[[ TASK INPUTS open ]]

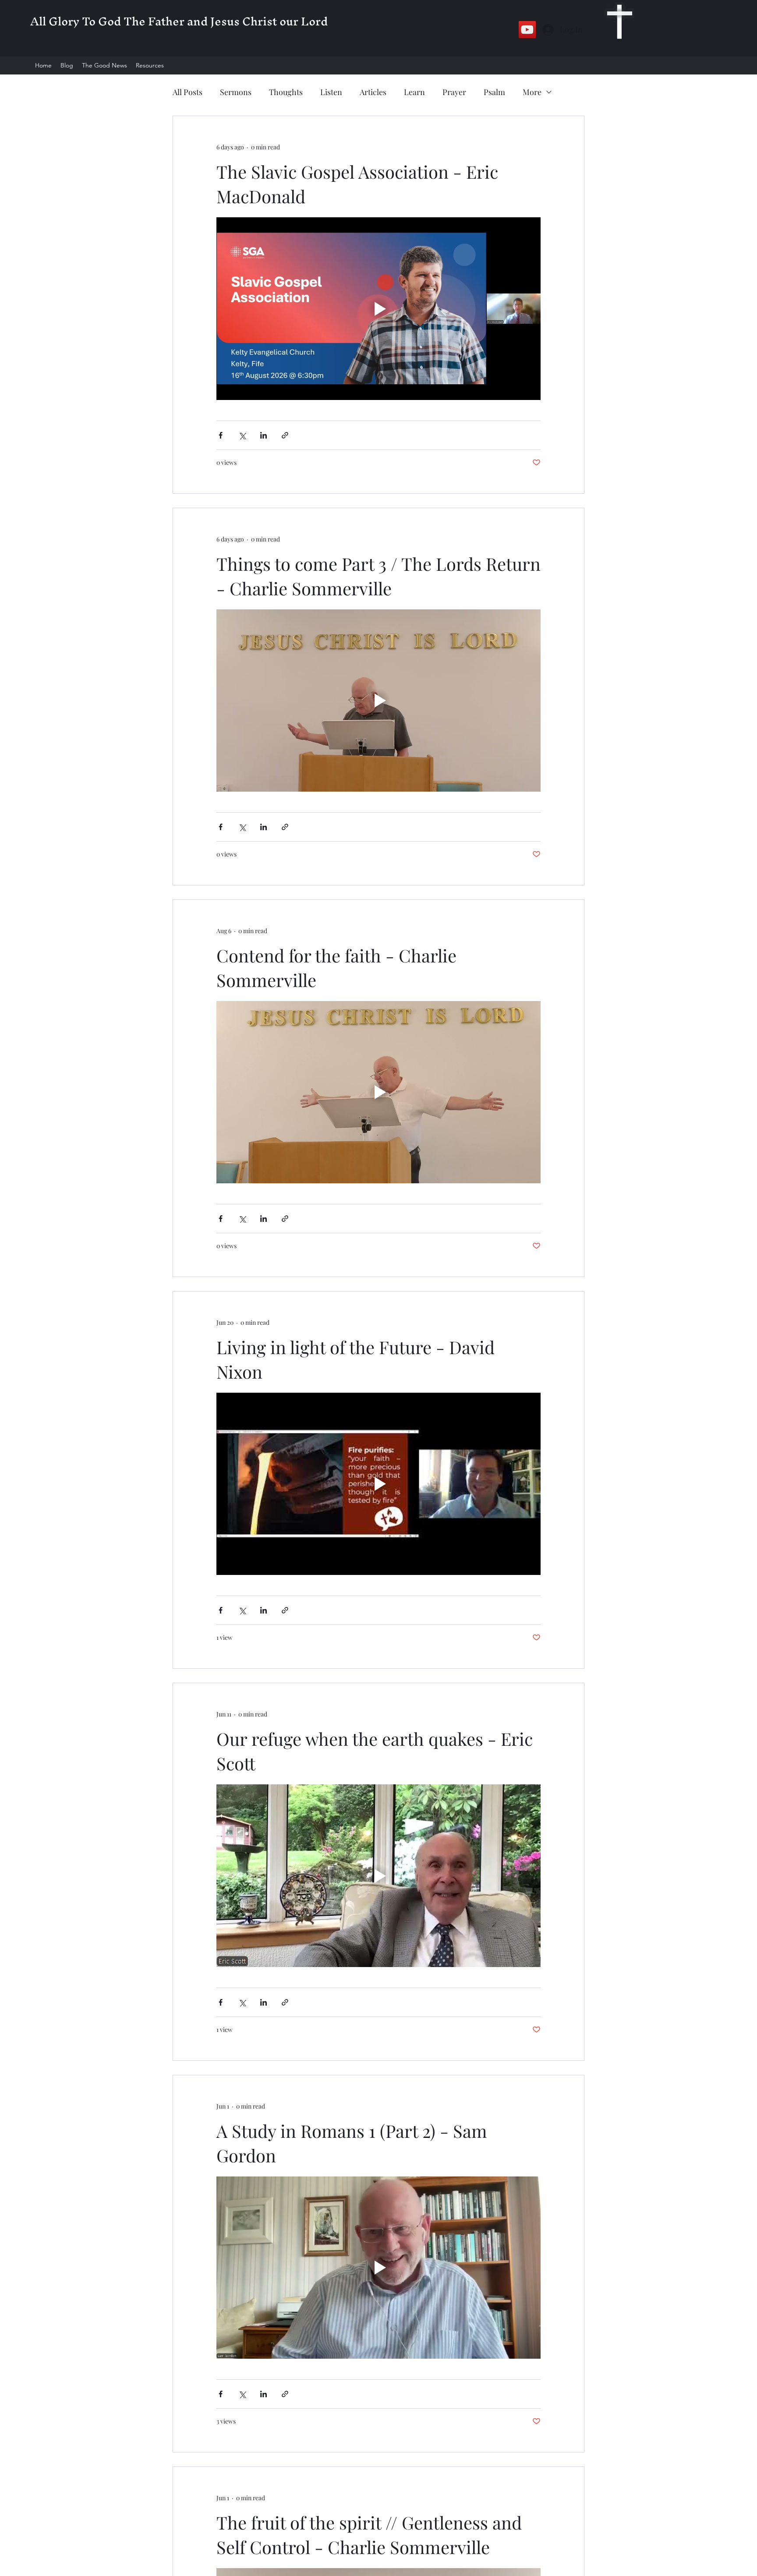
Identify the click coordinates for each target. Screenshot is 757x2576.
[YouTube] (527, 29)
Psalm (494, 92)
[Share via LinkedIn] (263, 435)
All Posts (187, 92)
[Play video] (378, 308)
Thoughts (286, 92)
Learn (414, 92)
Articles (373, 92)
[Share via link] (285, 435)
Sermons (235, 92)
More (532, 92)
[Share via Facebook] (220, 435)
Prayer (454, 92)
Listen (331, 92)
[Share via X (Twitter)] (242, 435)
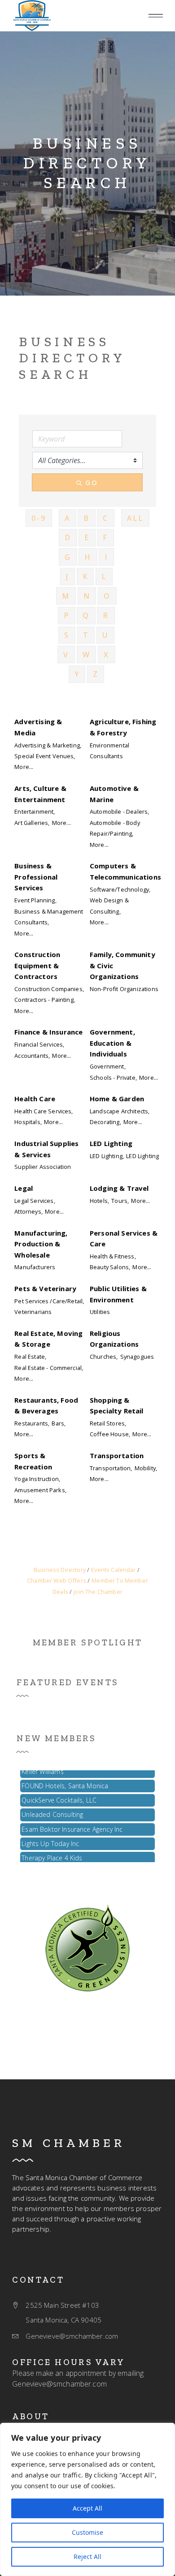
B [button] (86, 518)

[[ TASK INPUTS closed ]]

- [GOAL OF THE EXERCISE]
Each line of the data that contains "Share" should be counted; please give only the number.

- [EXERCISE RESULT]
4